** BEGIN **

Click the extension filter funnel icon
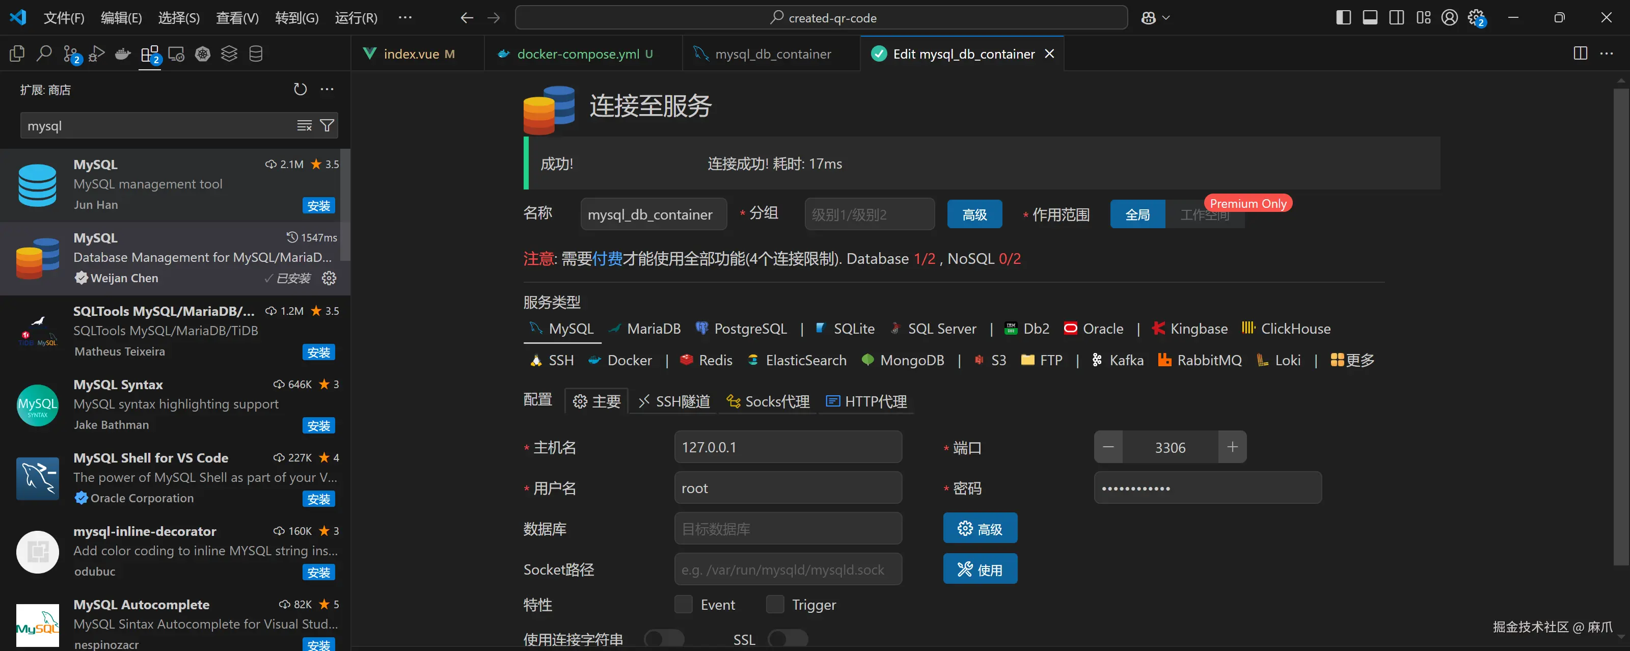Viewport: 1630px width, 651px height. coord(327,125)
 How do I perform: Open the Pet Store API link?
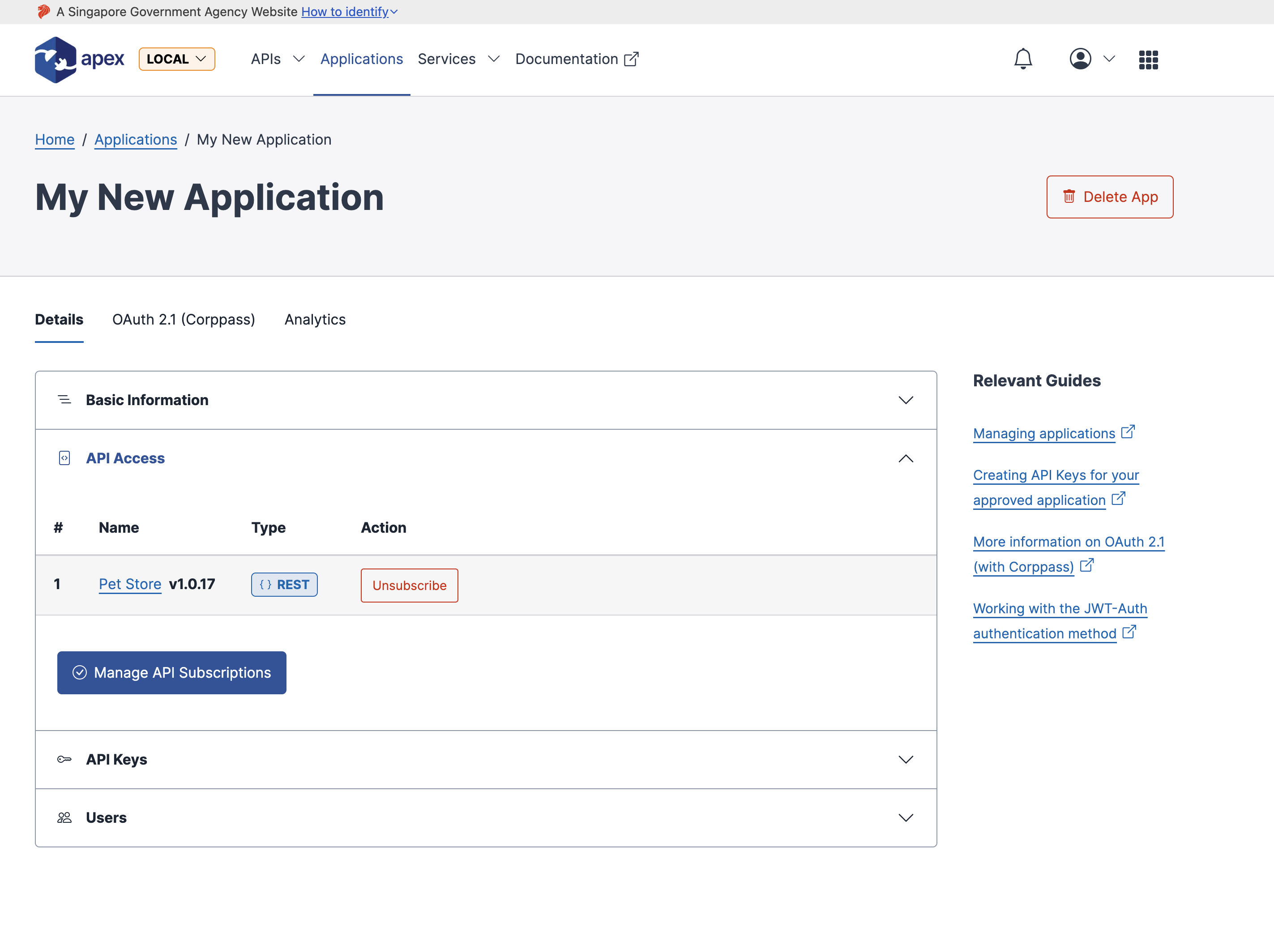130,584
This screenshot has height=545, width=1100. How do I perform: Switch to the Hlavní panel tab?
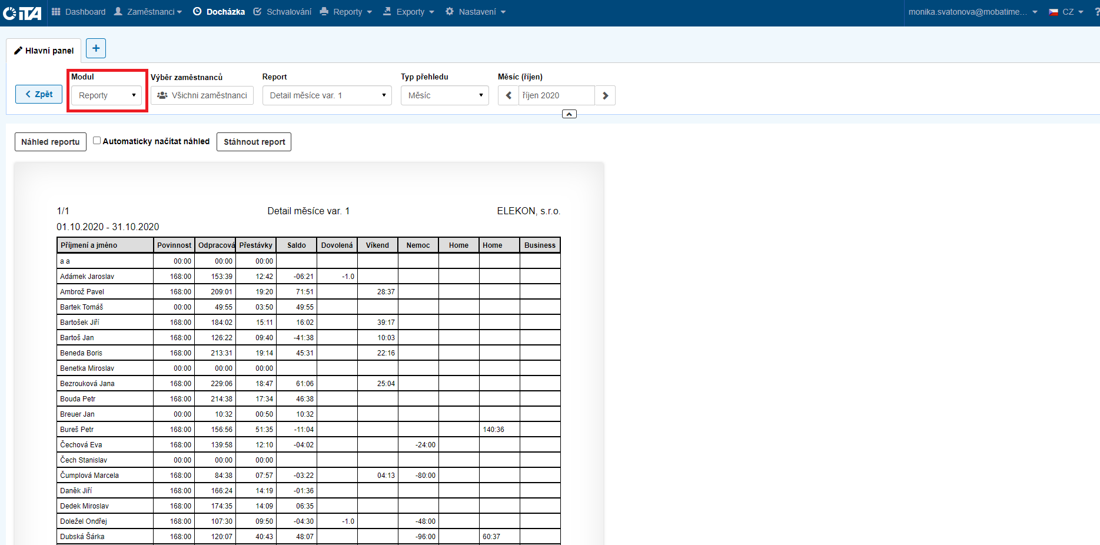pos(44,51)
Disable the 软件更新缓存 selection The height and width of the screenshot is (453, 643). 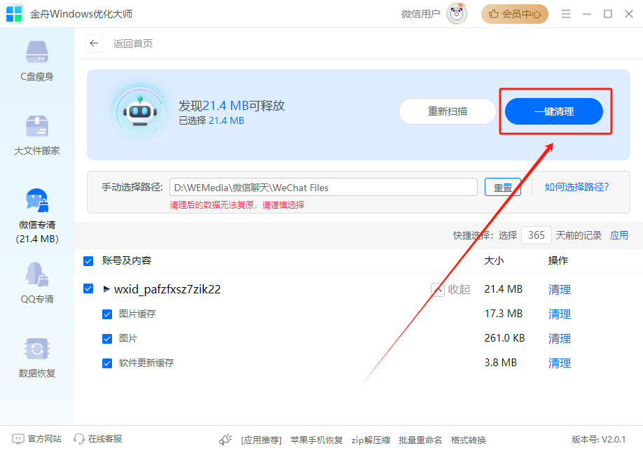pyautogui.click(x=107, y=363)
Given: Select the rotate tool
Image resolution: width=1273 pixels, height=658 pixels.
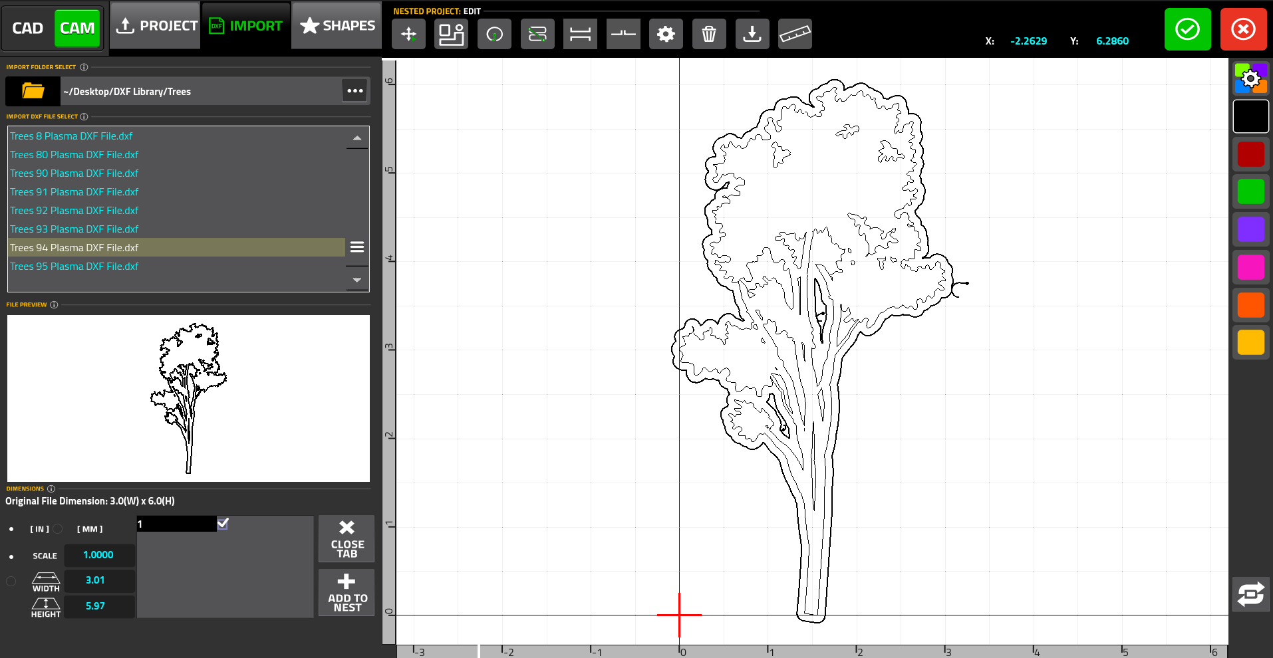Looking at the screenshot, I should 494,34.
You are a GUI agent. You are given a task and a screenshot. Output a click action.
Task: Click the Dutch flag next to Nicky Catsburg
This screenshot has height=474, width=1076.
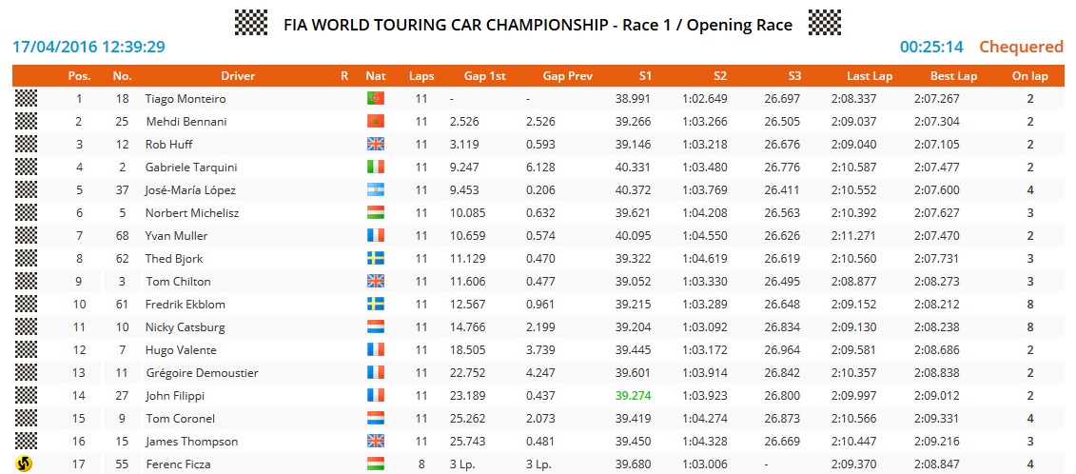[375, 327]

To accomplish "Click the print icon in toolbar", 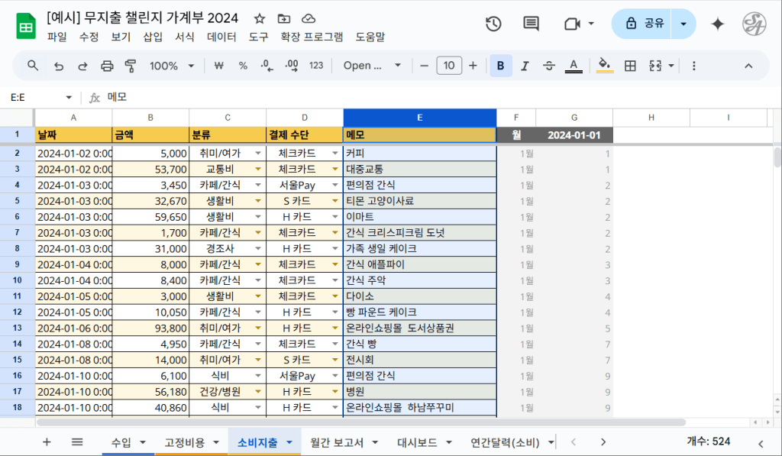I will click(107, 66).
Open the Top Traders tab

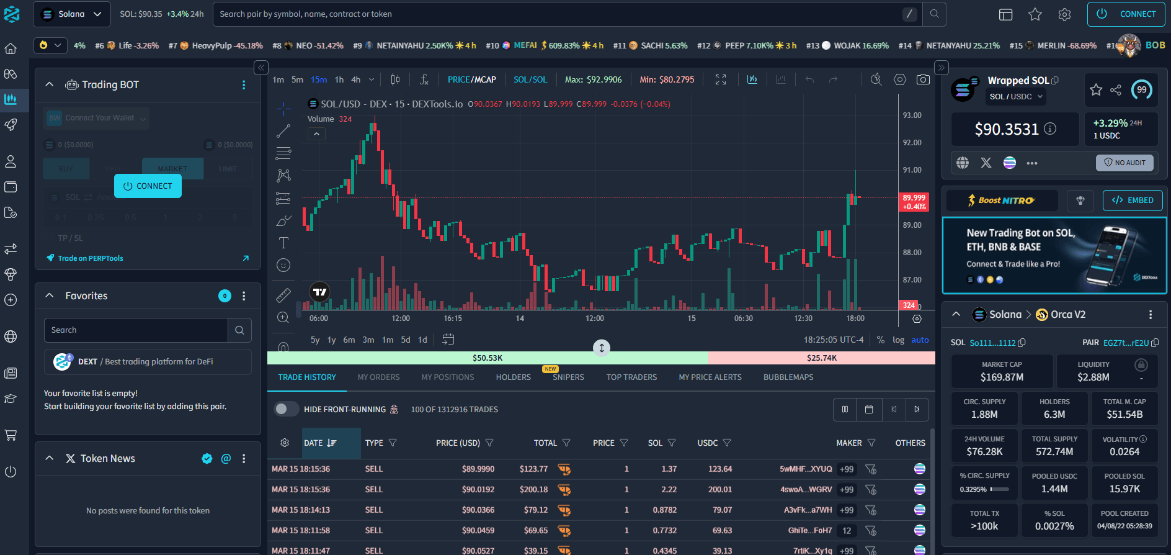pos(631,377)
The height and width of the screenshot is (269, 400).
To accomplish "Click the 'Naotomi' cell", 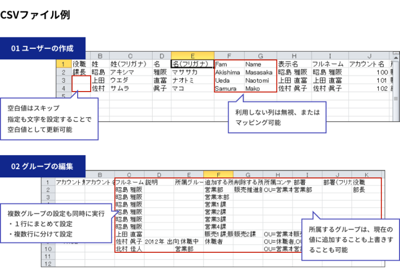I will coord(260,81).
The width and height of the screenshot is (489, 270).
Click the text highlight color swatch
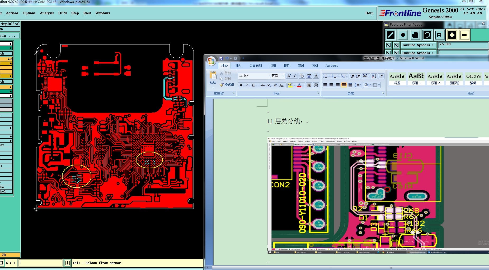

** END **

* [Given problem]: Render as a numbered list every line of the material, starting at the line that contains "The width and" and ending at the end of the material. Omit blank lines and leave the pictures out.

* [Complete answer]:
1. The width and height of the screenshot is (489, 270).
2. Click the text highlight color swatch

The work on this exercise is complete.